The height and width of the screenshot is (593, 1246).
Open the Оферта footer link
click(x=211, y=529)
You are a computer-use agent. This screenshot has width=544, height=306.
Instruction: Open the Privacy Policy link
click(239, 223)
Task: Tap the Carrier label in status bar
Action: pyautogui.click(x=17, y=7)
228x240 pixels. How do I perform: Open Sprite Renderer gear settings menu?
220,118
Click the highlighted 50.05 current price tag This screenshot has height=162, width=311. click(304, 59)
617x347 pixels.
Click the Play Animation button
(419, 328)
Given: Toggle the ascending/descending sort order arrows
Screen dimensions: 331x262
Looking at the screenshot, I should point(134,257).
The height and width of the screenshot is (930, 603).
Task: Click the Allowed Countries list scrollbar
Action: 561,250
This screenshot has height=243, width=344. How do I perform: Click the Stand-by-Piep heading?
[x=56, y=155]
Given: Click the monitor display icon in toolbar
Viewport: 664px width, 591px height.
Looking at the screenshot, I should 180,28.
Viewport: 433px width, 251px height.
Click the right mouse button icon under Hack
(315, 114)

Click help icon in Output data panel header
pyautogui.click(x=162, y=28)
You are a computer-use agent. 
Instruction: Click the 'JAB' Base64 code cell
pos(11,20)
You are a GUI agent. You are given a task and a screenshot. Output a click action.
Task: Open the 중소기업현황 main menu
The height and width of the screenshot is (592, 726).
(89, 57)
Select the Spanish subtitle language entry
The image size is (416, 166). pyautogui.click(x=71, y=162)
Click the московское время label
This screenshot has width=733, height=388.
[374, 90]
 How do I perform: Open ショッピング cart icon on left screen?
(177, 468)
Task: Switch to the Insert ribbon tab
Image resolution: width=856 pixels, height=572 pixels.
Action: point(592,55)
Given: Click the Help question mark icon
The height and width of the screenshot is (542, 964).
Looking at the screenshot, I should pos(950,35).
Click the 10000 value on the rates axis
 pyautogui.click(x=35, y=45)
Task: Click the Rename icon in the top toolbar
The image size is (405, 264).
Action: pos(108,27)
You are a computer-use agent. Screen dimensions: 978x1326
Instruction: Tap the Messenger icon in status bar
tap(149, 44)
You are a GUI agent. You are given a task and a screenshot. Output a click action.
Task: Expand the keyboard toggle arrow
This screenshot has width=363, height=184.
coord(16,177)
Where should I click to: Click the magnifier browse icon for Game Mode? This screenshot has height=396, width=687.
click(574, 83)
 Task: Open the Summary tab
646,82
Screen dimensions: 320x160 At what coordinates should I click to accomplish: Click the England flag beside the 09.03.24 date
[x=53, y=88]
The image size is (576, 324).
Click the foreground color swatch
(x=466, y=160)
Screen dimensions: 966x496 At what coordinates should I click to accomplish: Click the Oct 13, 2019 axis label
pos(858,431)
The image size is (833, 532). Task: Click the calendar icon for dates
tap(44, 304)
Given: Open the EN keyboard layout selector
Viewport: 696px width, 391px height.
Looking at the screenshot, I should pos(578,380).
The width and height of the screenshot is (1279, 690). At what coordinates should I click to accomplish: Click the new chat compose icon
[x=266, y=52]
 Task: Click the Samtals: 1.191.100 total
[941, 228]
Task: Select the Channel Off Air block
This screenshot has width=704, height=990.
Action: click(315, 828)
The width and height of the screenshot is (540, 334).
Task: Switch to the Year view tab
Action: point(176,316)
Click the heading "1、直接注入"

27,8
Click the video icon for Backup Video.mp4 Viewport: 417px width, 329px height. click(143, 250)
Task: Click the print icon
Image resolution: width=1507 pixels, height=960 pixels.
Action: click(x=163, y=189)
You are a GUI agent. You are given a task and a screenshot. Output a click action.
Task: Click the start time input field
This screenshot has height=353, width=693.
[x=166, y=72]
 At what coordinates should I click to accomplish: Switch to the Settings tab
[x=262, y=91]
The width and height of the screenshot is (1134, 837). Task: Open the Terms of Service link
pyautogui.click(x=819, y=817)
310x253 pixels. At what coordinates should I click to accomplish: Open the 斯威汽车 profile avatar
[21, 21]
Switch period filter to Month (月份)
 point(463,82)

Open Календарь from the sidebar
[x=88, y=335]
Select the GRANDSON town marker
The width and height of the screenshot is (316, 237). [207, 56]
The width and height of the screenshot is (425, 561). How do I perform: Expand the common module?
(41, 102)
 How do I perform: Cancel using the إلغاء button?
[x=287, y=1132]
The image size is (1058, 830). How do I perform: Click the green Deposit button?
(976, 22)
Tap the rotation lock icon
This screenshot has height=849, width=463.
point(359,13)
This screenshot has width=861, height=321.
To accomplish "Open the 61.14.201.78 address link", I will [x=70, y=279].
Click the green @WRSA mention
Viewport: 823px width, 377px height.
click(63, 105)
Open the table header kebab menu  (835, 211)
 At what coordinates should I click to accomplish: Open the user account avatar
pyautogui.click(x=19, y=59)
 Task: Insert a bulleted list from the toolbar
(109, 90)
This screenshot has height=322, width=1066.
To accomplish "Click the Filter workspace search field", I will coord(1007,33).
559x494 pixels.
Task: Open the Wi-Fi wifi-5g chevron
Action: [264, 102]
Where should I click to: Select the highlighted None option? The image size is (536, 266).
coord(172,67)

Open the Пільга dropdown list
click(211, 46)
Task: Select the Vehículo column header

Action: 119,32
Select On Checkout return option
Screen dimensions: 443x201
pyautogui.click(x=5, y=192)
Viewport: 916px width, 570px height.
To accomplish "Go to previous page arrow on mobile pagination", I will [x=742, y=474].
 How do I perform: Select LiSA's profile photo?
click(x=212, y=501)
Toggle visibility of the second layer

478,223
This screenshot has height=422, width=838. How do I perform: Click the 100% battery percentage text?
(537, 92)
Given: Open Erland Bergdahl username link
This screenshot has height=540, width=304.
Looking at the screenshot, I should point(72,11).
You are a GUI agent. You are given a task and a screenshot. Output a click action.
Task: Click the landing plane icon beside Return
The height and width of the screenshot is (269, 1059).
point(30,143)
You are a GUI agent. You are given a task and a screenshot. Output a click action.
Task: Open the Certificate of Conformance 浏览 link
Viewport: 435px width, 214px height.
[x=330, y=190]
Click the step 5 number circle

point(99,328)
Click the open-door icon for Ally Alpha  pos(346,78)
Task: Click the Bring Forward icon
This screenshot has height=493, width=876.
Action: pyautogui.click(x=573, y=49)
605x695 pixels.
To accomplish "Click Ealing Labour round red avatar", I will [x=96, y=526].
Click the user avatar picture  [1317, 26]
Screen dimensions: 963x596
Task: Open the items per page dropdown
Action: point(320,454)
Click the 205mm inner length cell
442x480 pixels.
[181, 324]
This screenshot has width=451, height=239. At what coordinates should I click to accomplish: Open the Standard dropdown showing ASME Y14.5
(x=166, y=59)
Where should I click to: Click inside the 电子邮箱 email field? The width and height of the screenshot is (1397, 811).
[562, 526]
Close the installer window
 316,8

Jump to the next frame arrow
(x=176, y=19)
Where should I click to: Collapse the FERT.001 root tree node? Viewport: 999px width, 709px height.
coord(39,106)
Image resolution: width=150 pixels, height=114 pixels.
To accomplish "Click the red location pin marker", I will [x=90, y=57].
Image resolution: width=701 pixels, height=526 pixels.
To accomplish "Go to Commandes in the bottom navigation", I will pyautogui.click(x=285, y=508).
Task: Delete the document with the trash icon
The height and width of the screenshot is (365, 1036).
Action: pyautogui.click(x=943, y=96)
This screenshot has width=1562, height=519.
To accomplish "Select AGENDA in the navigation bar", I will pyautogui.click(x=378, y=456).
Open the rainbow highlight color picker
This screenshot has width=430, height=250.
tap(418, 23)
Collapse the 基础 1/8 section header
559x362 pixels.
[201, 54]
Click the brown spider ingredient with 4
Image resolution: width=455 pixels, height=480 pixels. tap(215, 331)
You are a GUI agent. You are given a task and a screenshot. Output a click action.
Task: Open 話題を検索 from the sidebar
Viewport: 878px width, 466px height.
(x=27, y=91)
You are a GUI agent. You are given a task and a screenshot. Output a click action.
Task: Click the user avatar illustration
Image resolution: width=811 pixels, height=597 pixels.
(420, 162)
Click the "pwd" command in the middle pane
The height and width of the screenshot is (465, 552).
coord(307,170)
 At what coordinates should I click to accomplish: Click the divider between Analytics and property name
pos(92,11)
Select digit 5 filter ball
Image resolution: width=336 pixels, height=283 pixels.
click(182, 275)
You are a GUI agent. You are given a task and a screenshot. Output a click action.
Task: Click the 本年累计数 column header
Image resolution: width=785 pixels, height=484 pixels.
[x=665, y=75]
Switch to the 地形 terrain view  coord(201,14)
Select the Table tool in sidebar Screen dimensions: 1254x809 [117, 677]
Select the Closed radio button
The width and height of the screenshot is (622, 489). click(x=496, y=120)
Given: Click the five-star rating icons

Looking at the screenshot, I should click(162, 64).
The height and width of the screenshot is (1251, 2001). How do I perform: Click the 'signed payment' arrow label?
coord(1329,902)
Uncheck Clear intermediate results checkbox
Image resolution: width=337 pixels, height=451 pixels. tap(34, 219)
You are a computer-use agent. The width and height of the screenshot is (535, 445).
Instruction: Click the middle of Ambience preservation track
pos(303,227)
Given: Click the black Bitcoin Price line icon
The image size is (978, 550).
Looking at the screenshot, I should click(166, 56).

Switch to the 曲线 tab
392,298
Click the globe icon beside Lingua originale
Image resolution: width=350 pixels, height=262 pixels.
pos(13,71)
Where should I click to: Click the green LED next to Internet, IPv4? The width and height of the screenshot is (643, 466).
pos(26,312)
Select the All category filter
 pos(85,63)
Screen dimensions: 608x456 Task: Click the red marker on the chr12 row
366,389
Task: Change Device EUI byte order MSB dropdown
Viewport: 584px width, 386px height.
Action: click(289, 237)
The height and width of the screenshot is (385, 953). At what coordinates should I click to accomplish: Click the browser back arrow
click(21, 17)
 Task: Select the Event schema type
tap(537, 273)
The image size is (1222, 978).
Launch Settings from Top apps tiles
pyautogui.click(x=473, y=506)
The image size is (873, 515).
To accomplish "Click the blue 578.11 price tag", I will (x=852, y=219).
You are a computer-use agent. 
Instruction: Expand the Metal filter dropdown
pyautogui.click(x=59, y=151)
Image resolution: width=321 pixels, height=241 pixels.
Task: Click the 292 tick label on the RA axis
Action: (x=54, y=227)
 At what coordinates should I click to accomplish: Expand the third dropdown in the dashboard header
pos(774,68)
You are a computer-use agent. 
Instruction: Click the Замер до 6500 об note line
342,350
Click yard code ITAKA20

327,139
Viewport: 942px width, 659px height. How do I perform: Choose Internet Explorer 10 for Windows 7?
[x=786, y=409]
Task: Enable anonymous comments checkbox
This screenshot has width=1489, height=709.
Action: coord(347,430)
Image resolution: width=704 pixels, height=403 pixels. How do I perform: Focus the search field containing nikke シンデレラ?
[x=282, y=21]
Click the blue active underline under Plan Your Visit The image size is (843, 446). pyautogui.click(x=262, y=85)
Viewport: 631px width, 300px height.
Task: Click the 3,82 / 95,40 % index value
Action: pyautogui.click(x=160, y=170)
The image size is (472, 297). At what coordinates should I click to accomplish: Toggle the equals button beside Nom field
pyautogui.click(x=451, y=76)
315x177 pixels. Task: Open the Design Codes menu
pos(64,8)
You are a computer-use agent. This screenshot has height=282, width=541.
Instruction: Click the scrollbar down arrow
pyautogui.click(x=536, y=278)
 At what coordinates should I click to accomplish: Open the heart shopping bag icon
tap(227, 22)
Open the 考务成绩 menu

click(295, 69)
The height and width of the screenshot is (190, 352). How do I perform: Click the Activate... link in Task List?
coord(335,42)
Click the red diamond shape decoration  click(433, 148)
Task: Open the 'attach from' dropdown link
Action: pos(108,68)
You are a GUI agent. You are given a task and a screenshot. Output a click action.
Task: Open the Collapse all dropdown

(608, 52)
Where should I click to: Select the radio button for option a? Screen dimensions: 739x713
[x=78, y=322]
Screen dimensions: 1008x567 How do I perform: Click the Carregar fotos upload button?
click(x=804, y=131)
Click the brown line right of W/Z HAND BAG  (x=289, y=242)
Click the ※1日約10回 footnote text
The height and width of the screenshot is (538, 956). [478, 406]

:: Exercise description ::
Everything from the first line of the data through the line containing "Viewport: 433px width, 251px height." should be echoed exactly. Add nothing.

:: Answer to this exercise ::
The height and width of the screenshot is (593, 1246).
Open the Оферта footer link
click(x=211, y=529)
You are a computer-use agent. This screenshot has width=544, height=306.
Instruction: Open the Privacy Policy link
click(239, 223)
Task: Tap the Carrier label in status bar
Action: pyautogui.click(x=17, y=7)
228x240 pixels. How do I perform: Open Sprite Renderer gear settings menu?
220,118
Click the highlighted 50.05 current price tag This screenshot has height=162, width=311. click(304, 59)
617x347 pixels.
Click the Play Animation button
(419, 328)
Given: Toggle the ascending/descending sort order arrows
Screen dimensions: 331x262
Looking at the screenshot, I should point(134,257).
The height and width of the screenshot is (930, 603).
Task: Click the Allowed Countries list scrollbar
Action: 561,250
This screenshot has height=243, width=344. How do I perform: Click the Stand-by-Piep heading?
[x=56, y=155]
Given: Click the monitor display icon in toolbar
Viewport: 664px width, 591px height.
Looking at the screenshot, I should 180,28.
Viewport: 433px width, 251px height.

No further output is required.